The heat shock protein 60 (Hsp60) is a highly conserved molecular chaperonin belonging to the chaperone system, a complex network that maintains proteostasis and regulates numerous cellular processes beyond protein folding. Initially described as a mitochondrial protein essential for the folding of newly imported polypeptides, Hsp60 is now recognized as a multifunctional molecule. Its expression, localization, and post-translational modifications dynamically influence cell fate and tissue homeostasis. Alterations in Hsp60 quantity, structure, or distribution underlie a heterogeneous group of disorders known as chaperonopathies, which may occur “by defect,” “by excess,” or “by mistake” (also called “by collaborationism”). Genetic Hsp60’s chaperonopathies are associated with rare neurodegenerative and cardiovascular diseases, whereas acquired forms contribute to widespread conditions, including autoimmune, inflammatory, and malignant pathologies. This review provides a comprehensive overview of Hsp60 biology across human systems, emphasizing its structural plasticity, context-dependent functions, and dual role in health as both a biomarker and a therapeutic target.

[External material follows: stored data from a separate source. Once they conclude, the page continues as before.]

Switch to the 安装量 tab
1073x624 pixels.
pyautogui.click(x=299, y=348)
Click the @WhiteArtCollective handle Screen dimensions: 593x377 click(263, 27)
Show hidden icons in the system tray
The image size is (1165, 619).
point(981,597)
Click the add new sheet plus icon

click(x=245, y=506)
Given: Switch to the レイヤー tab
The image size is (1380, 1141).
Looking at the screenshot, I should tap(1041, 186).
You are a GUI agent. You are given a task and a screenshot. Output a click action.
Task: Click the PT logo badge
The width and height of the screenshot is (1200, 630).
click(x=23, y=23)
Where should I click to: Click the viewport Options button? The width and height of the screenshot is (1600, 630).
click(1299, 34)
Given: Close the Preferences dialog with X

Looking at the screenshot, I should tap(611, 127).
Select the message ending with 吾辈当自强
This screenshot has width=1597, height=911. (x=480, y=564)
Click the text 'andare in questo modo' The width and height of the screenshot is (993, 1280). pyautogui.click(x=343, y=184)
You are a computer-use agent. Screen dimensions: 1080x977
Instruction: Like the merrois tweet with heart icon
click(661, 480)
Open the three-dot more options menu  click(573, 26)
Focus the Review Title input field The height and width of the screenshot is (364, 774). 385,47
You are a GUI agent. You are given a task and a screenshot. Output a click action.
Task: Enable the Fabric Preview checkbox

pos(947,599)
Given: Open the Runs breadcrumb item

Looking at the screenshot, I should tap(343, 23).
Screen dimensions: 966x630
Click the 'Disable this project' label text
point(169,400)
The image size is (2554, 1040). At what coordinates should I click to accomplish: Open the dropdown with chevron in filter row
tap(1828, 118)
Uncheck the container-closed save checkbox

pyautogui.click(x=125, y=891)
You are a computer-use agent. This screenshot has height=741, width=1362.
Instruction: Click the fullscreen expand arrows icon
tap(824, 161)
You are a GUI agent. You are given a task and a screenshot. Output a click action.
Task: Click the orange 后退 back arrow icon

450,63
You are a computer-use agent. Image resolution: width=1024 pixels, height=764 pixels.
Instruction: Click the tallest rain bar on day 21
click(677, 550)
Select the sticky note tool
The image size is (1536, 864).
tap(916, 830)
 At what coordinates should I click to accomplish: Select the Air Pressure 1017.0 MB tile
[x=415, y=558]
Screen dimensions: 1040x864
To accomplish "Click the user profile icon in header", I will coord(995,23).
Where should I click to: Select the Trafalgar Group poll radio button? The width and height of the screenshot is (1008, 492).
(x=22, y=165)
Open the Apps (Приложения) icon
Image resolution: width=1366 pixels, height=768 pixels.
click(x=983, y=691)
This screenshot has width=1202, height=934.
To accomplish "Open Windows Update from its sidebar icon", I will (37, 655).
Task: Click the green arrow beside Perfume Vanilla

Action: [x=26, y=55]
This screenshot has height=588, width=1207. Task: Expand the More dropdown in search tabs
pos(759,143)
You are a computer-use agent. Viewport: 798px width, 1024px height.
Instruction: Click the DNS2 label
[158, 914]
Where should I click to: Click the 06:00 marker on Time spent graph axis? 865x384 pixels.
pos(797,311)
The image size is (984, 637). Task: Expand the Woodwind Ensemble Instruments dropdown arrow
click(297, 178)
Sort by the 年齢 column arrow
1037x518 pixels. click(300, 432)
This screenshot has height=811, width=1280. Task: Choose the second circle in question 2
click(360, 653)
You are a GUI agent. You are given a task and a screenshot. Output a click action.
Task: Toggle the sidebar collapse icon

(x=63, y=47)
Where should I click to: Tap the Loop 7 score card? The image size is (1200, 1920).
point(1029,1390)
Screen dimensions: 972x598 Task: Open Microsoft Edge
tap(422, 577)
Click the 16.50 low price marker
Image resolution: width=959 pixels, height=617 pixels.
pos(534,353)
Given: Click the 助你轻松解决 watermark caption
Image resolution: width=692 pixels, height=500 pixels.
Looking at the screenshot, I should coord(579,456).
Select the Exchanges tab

The emerging paradigm of chaperonotherapy, encompassing positive strategies to restore protective chaperones and negative strategies to inhibit pathogenic ones, highlights the translational potential of targeting Hsp60. Understanding the molecular mechanisms governing its activity will be essential for developing precision medicine approaches aimed at modulating the chaperone system in human disease.

Graphical Abstract

1. Introduction

The Chaperone System (CS) is a complex and dynamic network of molecular chaperones, co-chaperones, cofactors, interactors, and receptors that safeguard protein homeostasis and participate in diverse non-canonical functions, including interactions with the immune system and roles in carcinogenesis [1]. Heat shock protein 60 (Hsp60), one of its major members, must be studied within this context, as neither its physiological nor pathological activities occur in isolation [2].
The CS is evolutionarily ancient, originating in early unicellular organisms and expanding in structural and functional complexity with multicellularity [3]. When components of the CS become quantitatively, structurally, or functionally abnormal, they can cause diseases, namely chaperonopathies, which may be categorized as by defect, by excess, or by mistake (the latter, also called “by collaborationism”) [4]. These discoveries have fostered the development of chaperonotherapy: positive approaches aim to restore deficient chaperones, whereas negative strategies are aimed at selectively counteracting the pathogenic activities of Hsp60 without interfering with its essential physiological functions [5].
Hsp60 exemplifies this duality, being involved in both physiological processes and multiple pathologies. Crucially, the subcellular and extracellular localization of CS components, including Hsp60, strongly influences their roles in health and disease. Therefore, mapping these distributions through immunomorphological techniques has revealed their value as biomarkers for diagnosis, prognosis, and therapy monitoring [6,7]. For instance, aberrant localization of Hsp60 in Hashimoto thyroiditis illustrates how altered distribution can trigger immune responses [8]. Similarly, immunohistochemical studies have shown that Hsp60, typically mitochondrial with a punctate pattern in normal tissues, increases and redistributes in pathological conditions, including inflammation, autoimmunity, and cancer [9].
Collectively, these findings highlight the necessity of considering Hsp60 as an integral component of the CS, whose mobility, ability to form functional complexes, and pathological mislocalization underlie its contributions to disease and therapeutic potential.
To this end, we conducted bibliographic research between January and September 2025 using major scientific databases, including PubMed, Scopus, and Web of Science. The keywords and Boolean combinations employed (“Hsp60,” “heat shock protein 60,” “chaperone system,” “chaperonopathies,” “inflammation,” “autoimmunity,” “cancer,” “neurodegeneration,” “cardiovascular,” “mitochondrial proteostasis”, etc.) were selected to cover both canonical and non-canonical roles of Hsp60 across biological systems and pathological contexts. Original research articles, reviews, and relevant preclinical and clinical studies published primarily in English were included, without restriction by geographic origin. Priority was given to peer-reviewed papers published in the last two decades, though seminal works of historical relevance were also considered. References were screened for conceptual relevance and methodological rigor, and additional articles were identified by examining the bibliographies of selected publications. Our aim was to write a narrative review providing the most comprehensive overview possible of current knowledge on the role of Hsp60 in the etiopathogenesis of human diseases, with the goal of inspiring and stimulating further research in this field and ultimately improving the diagnosis and treatment of at least some of these conditions.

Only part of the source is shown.